_DATA_
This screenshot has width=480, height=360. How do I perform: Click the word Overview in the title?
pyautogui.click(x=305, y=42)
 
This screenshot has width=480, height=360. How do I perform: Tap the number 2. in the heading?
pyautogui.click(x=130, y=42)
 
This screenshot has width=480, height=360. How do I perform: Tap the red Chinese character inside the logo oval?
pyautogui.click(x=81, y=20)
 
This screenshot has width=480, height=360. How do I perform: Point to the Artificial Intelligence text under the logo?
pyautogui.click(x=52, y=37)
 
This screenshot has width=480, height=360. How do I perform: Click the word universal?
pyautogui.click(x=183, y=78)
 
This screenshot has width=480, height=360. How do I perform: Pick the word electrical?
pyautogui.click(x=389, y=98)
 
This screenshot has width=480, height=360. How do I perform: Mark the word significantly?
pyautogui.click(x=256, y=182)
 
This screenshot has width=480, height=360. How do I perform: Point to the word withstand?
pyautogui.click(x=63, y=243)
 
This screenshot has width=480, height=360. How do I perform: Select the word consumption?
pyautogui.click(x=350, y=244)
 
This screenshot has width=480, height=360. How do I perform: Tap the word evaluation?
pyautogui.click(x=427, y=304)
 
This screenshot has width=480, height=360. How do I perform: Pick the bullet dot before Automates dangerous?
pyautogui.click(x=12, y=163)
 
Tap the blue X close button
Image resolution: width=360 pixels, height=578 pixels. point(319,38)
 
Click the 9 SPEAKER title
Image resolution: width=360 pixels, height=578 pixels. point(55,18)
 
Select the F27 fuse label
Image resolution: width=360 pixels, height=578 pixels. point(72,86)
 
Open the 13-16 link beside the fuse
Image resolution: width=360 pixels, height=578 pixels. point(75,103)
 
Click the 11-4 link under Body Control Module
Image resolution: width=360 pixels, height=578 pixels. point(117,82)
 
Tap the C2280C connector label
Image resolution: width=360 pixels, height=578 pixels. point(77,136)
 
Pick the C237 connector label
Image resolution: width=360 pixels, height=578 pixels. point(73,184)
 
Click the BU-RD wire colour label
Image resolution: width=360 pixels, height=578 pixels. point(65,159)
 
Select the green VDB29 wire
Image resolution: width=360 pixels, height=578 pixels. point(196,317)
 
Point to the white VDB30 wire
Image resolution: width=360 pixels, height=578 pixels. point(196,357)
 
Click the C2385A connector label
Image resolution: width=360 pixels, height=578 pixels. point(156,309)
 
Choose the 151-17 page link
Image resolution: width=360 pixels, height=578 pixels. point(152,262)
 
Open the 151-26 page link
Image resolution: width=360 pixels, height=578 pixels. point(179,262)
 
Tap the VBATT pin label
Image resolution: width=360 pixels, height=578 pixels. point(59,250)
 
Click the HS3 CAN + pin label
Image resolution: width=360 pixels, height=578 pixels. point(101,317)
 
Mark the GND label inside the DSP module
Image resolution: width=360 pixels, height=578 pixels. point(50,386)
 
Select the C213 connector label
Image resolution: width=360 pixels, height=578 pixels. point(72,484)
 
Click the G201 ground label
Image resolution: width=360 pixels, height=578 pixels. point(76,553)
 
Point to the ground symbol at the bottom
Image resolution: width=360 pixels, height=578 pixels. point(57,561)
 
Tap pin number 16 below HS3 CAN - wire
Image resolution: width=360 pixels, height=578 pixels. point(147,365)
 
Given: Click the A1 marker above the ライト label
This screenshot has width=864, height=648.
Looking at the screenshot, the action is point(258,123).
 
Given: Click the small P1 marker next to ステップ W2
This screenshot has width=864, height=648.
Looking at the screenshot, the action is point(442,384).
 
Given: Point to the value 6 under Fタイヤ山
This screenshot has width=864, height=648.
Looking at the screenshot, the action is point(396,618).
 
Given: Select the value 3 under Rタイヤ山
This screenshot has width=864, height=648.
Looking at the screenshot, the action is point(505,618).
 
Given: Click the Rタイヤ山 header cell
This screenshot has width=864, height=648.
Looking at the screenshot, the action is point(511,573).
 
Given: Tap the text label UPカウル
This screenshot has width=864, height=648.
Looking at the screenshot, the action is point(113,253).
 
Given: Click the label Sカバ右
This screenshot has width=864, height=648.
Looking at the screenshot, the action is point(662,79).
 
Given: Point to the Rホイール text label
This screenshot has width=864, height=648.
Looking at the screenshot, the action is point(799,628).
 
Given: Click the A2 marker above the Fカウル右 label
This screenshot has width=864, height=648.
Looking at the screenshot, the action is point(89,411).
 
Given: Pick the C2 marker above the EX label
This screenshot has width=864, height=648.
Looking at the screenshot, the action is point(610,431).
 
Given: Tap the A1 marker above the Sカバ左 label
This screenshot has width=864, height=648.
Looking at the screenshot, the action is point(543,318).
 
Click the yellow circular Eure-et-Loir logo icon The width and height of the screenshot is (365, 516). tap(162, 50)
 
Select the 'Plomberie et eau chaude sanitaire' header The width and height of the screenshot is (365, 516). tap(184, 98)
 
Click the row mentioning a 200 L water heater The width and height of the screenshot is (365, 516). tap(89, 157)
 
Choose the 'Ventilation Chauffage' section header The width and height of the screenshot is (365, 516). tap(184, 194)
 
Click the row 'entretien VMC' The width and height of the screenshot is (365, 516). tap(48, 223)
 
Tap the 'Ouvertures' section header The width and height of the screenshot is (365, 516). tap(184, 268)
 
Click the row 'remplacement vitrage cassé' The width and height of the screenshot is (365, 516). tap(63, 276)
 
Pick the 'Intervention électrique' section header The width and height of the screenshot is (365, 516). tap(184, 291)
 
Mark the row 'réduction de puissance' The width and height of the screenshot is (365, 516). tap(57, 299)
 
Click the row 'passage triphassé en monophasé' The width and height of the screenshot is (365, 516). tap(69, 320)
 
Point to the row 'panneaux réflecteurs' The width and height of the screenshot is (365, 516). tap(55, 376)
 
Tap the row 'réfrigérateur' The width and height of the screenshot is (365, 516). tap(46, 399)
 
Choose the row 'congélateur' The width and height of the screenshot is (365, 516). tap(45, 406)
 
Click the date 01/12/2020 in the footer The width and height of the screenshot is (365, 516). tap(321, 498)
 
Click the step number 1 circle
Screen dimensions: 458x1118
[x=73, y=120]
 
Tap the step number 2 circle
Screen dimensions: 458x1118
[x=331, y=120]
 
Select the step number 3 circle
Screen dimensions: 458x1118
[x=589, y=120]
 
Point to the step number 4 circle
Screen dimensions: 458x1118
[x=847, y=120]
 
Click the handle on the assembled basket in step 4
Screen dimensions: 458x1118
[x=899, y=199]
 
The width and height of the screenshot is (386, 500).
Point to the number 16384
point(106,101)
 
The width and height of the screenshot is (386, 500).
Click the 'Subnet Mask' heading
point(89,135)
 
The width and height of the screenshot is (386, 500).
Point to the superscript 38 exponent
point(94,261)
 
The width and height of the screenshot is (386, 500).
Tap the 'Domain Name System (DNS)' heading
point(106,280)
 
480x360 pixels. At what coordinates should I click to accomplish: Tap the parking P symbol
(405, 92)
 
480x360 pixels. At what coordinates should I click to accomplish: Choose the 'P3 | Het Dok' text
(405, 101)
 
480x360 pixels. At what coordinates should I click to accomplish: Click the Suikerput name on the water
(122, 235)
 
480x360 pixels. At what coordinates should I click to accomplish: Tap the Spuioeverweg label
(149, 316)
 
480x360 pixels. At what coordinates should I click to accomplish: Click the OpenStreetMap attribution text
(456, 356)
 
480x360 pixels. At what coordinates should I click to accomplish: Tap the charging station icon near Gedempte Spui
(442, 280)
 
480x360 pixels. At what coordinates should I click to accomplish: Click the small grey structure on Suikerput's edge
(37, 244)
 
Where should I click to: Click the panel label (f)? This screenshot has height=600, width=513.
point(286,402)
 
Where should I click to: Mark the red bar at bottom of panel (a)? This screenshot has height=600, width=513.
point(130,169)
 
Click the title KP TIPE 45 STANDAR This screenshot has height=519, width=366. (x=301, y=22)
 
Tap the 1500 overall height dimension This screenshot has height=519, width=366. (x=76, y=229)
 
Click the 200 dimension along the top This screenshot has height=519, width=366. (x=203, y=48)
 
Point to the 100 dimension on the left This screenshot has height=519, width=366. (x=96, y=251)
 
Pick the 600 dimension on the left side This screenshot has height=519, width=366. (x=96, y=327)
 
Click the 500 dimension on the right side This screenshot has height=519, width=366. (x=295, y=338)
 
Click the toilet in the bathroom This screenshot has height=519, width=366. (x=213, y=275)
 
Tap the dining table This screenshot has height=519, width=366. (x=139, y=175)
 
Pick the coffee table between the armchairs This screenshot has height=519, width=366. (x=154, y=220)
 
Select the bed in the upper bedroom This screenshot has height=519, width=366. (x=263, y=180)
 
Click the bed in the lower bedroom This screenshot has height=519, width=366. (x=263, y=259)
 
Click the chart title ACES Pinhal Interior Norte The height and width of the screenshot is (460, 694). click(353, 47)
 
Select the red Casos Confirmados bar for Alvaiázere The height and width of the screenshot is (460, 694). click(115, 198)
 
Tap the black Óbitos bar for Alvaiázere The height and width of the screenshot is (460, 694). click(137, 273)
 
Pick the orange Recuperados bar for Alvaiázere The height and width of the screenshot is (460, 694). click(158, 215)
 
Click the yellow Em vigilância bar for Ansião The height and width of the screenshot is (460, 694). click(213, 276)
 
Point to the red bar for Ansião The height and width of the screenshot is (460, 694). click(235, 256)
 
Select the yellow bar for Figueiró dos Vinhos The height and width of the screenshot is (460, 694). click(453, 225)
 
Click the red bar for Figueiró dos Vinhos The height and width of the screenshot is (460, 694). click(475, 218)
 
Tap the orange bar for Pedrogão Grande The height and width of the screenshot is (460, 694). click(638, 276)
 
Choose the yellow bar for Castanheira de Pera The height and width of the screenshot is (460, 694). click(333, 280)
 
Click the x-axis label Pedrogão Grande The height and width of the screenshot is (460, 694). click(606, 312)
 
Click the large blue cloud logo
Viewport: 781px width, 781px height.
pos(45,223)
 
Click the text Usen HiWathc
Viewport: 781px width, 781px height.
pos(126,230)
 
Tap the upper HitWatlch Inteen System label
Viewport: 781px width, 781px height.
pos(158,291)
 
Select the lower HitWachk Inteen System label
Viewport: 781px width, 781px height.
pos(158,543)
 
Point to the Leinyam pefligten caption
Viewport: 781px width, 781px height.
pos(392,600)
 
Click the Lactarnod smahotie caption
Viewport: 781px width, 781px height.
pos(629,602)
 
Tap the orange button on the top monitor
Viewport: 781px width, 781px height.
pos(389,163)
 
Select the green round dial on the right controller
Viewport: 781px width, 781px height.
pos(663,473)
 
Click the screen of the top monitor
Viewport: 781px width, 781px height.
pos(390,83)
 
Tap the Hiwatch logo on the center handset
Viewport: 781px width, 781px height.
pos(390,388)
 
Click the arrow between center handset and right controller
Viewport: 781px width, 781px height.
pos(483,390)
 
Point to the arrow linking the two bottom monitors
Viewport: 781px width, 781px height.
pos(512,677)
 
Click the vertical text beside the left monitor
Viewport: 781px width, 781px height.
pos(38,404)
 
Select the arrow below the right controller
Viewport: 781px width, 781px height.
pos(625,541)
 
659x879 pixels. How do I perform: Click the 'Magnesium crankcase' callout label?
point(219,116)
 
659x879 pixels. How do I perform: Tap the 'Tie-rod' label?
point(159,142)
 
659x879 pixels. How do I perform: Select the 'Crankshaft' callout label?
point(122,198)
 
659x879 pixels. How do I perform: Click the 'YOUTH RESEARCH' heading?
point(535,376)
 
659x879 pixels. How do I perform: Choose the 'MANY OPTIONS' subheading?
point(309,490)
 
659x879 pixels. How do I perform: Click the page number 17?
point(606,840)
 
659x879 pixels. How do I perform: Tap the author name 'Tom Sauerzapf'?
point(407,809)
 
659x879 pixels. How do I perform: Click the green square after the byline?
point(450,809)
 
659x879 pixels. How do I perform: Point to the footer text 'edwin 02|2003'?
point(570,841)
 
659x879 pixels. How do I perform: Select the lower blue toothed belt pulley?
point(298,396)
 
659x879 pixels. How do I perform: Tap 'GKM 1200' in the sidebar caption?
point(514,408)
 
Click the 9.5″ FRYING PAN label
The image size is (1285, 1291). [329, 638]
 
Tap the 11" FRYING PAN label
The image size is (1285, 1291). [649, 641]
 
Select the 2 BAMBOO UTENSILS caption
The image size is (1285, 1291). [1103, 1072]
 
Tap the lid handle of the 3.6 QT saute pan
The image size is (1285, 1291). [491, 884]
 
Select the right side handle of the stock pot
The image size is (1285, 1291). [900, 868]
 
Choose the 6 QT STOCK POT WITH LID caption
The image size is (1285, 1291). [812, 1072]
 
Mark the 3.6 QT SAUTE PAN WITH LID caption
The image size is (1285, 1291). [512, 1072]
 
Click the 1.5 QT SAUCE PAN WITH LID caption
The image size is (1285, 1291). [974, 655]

_PROBLEM TO SOLVE_
Reproduce verbatim every line from the first of the items down to the line containing "pyautogui.click(x=52, y=37)", with both ends included.

_EXERCISE OUTPUT_
This screenshot has width=480, height=360. How do I perform: Click the word Overview in the title?
pyautogui.click(x=305, y=42)
 
This screenshot has width=480, height=360. How do I perform: Tap the number 2. in the heading?
pyautogui.click(x=130, y=42)
 
This screenshot has width=480, height=360. How do I perform: Tap the red Chinese character inside the logo oval?
pyautogui.click(x=81, y=20)
 
This screenshot has width=480, height=360. How do I perform: Point to the Artificial Intelligence text under the logo?
pyautogui.click(x=52, y=37)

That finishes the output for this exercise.